Neville's Inner Vision
Your temple is not a distant cathedral but the field of your own awareness; the waters that issue from its threshold are the living movements of I AM, your true self expressing as feeling and form. The waters begin at the ankles as a delicate recognition that life is in you now, and your imagination—your inner man with the line—measures your willingness to descend. As the waters rise to the knees, the hips, and then to the loins, you are not entering something outside you; you are surrendering belief to the current of consciousness that you already are. When the guide says, 'Hast thou seen this?' you glimpse that the river is never separate from you, only a shift in perception.

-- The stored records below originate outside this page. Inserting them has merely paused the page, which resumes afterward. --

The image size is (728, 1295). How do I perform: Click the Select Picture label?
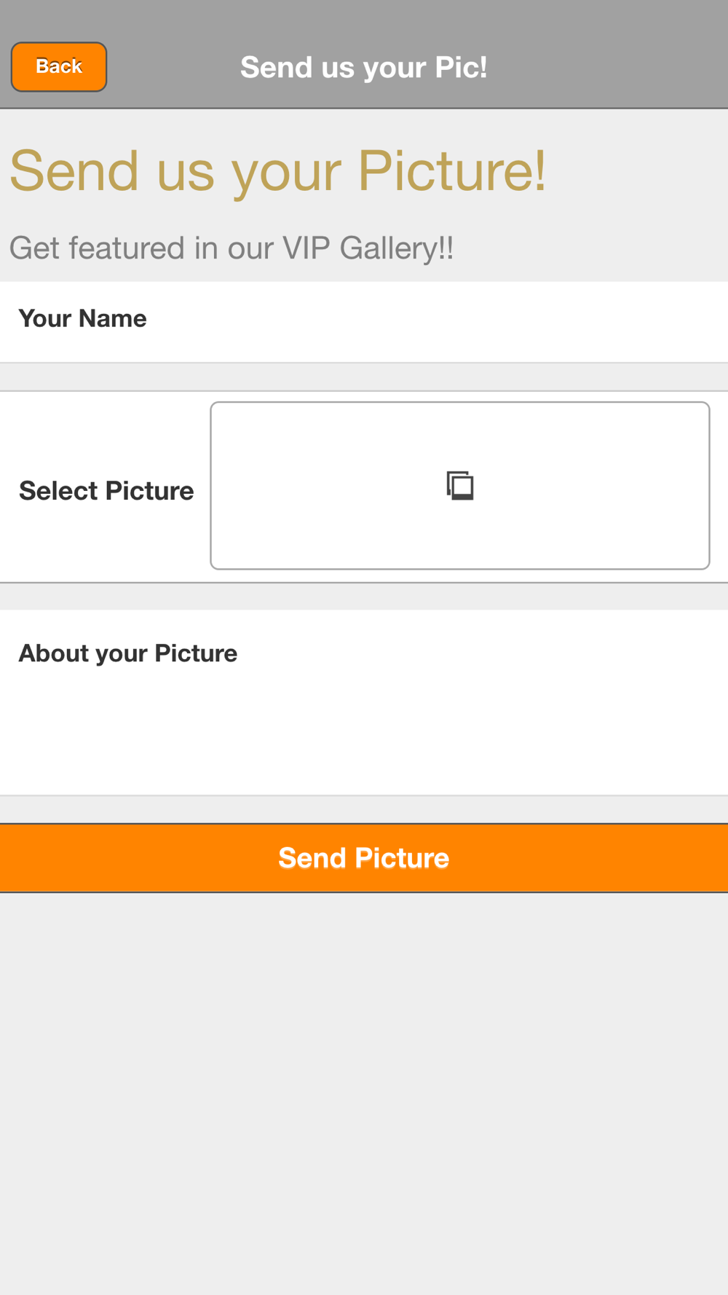106,491
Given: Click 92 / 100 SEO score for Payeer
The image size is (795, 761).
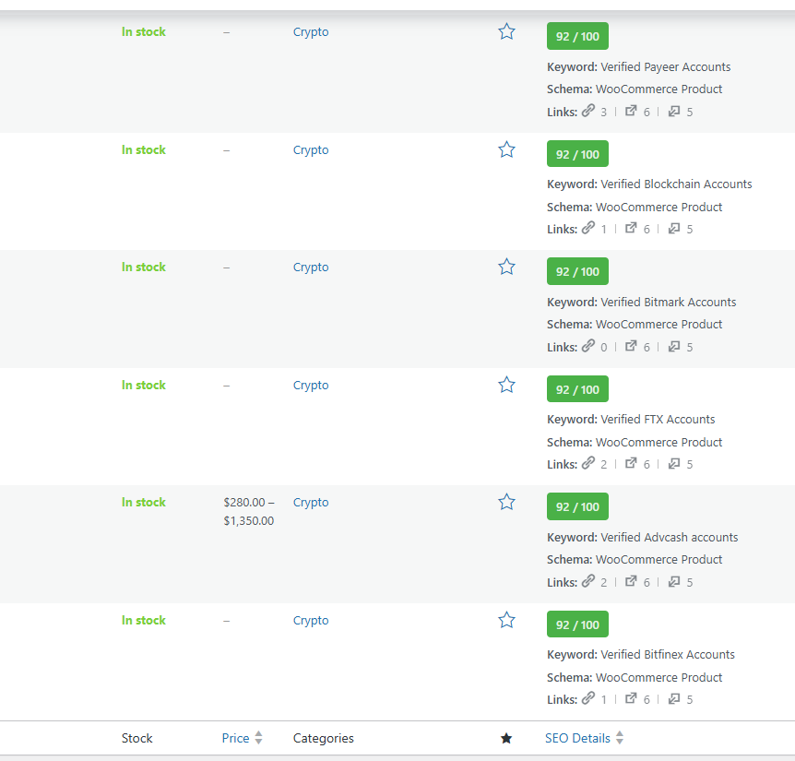Looking at the screenshot, I should pos(577,36).
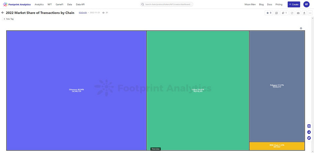This screenshot has width=314, height=153.
Task: Open the KF user avatar menu
Action: pos(307,4)
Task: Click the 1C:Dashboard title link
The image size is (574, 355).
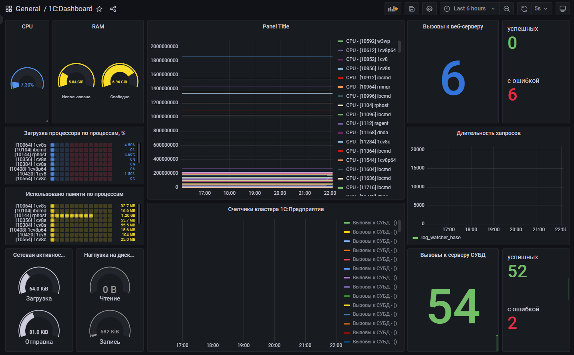Action: click(70, 9)
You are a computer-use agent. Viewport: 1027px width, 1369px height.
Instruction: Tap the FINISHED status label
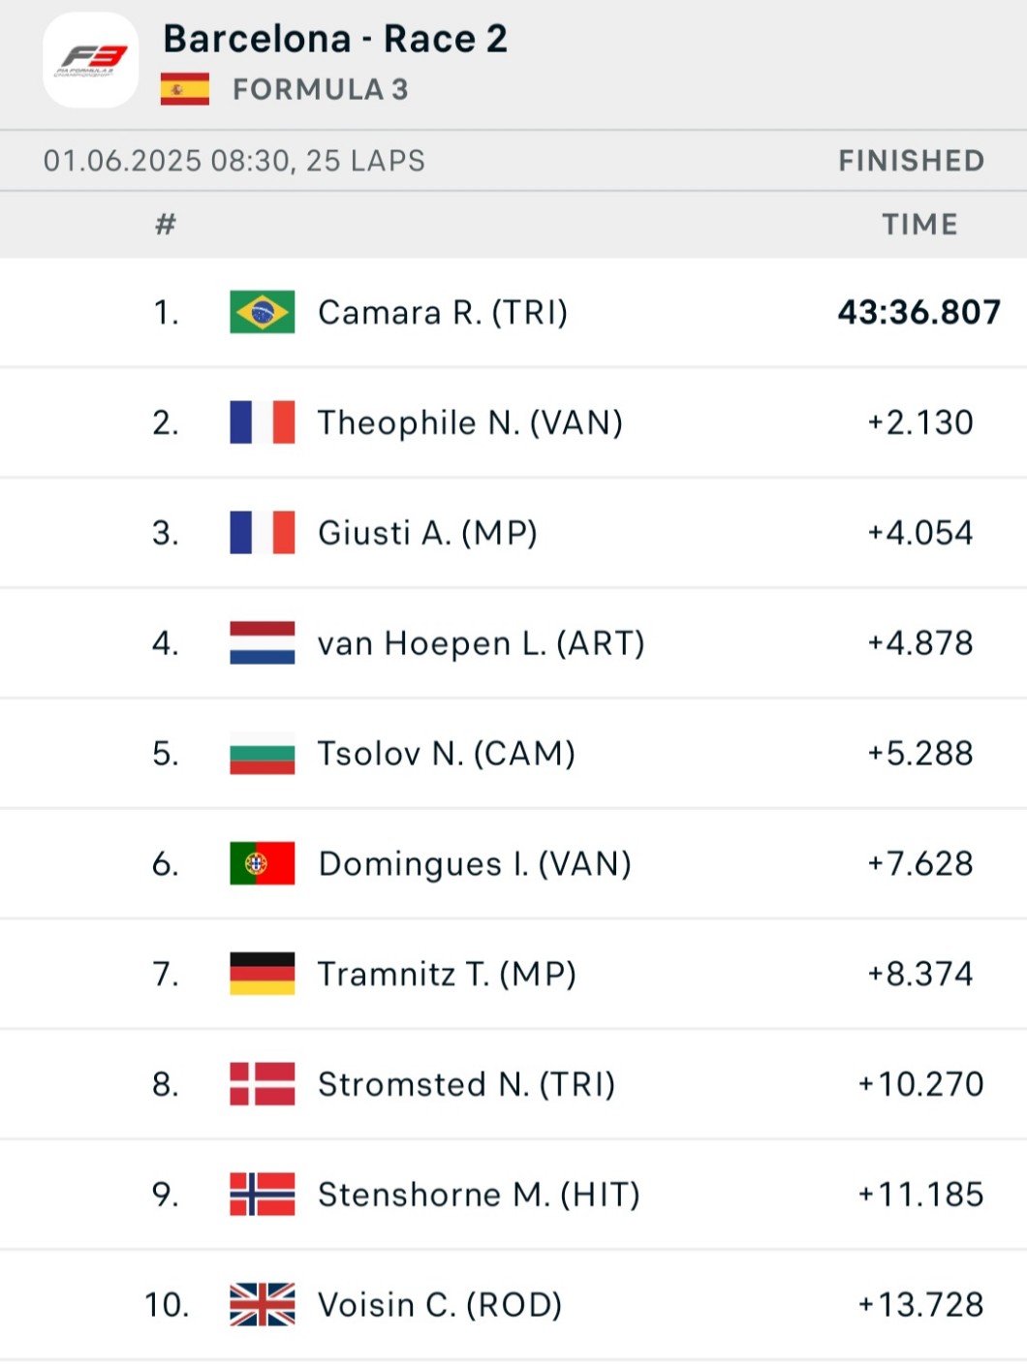pos(911,161)
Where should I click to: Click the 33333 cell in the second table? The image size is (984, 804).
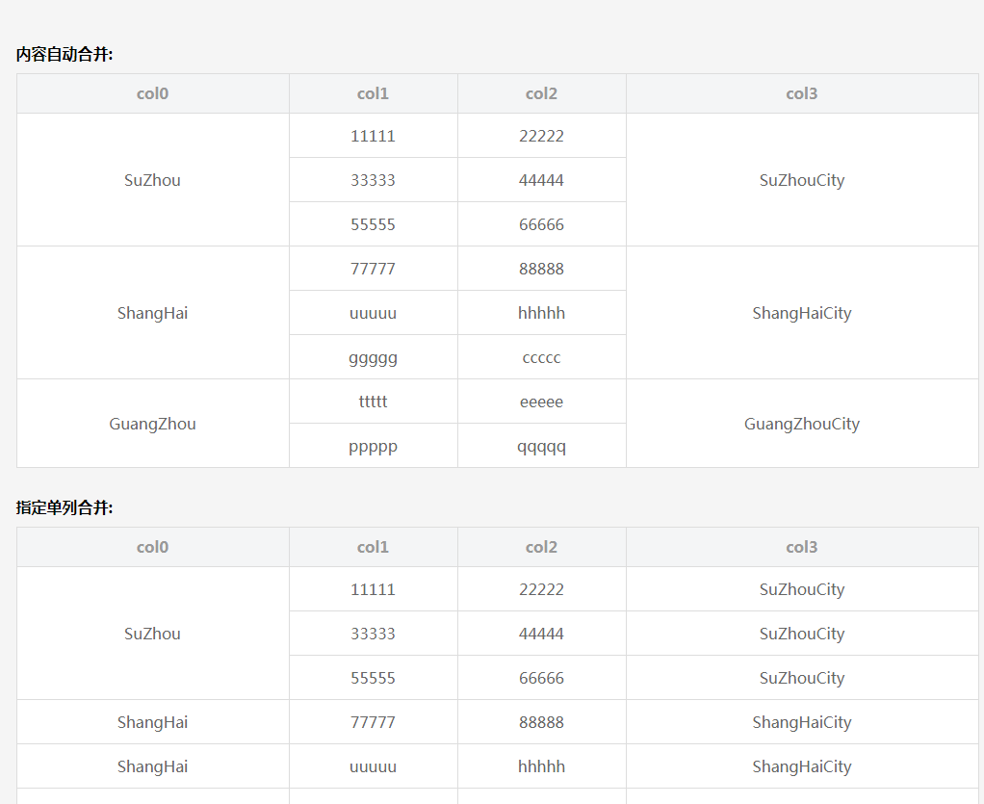point(373,634)
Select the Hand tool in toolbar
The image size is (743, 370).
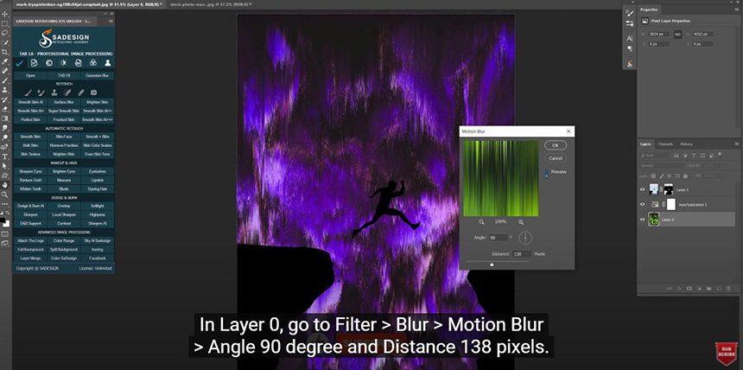pyautogui.click(x=5, y=184)
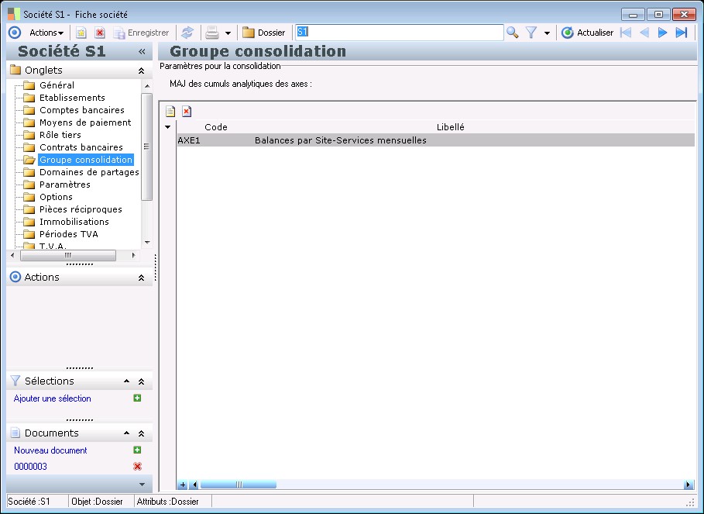Open the Actions dropdown menu
Screen dimensions: 704x514
(x=46, y=33)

The river you cannot pass over is your own sense of limitation dissolving into the wider life that you are. The final return to the brink is not withdrawal but incorporation: you return to ordinary sight with a new interior landscape—an inward temple where the I AM flows free, and the world you see is the outward sign of an inward river. Your practice starts here, in feeling it real, and ends in a life that cannot be crossed by the old self.
Practice This Now
Close your eyes and imagine stepping into ankle-deep waters flowing from the temple. Hold the feeling as it rises to the knees, then the loins, until you know you are the river itself.